NECは7月10日、財務省税関から、新千歳空港・成田国際空港・羽田空港・中部国際空港・関西国際空港・福岡空港の国内6空港の税関検査場で利用される税関検査場電子申告ゲートを受注したと発表した。


 NECの電子申告ゲートは、既に成田国際空港第3旅客ターミナルで4月15日に運用を開始している。財務省税関は、年間入国旅客数の約9割を占める国内6空港へと新たに対象を広げ、2020年3月以降に運用を開始する予定だ。また、現在は日本人旅客のみを対象としているが、今後、対象を外国人旅客にも拡大する。

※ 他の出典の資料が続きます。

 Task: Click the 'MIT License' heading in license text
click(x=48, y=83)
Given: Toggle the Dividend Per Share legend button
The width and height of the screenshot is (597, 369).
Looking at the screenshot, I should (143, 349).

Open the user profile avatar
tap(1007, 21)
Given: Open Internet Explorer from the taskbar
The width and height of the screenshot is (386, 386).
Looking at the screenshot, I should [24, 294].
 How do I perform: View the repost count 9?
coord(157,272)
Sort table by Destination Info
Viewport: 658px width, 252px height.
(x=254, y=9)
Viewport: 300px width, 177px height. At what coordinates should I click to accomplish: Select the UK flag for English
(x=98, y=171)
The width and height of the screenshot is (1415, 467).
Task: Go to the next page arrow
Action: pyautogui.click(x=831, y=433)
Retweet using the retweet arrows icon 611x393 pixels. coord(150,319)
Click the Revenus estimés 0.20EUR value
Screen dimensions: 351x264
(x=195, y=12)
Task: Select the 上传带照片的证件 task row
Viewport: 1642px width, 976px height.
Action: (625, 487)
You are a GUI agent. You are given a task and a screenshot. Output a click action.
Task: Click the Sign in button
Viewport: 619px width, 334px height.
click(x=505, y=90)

 NECの電子申告ゲートは、顔認証AIエンジン「NeoFace」を活用しており、税関検査場に設置された電子申告端末で撮影した顔画像と、出口ゲートに設置された顔認証カメラで撮影した顔を照合して本人確認を行う。出口ゲートに近づく人の顔を連続撮影するため、歩きながらの認証が可能なウォークスルー顔認証を実現し、スムーズな本人確認で税関検査場の混雑緩和や検査待ち時間の短縮につながる。
税関検査場電子申告ゲートのイメージ

 このほか、スマートフォン向けアプリを用いた携帯品の電子申告も導入する。具体的には、税関申告アプリを用いて携帯品の内容などを入力し、アプリ上でQRコードを取得する。その後、税関検査場に設置された電子申告端末でパスポートと、アプリに表示されたQRコードを読み取ることで、従来の紙による携帯品・別送品申告書と比べて簡単に携帯品の申告手続きができる。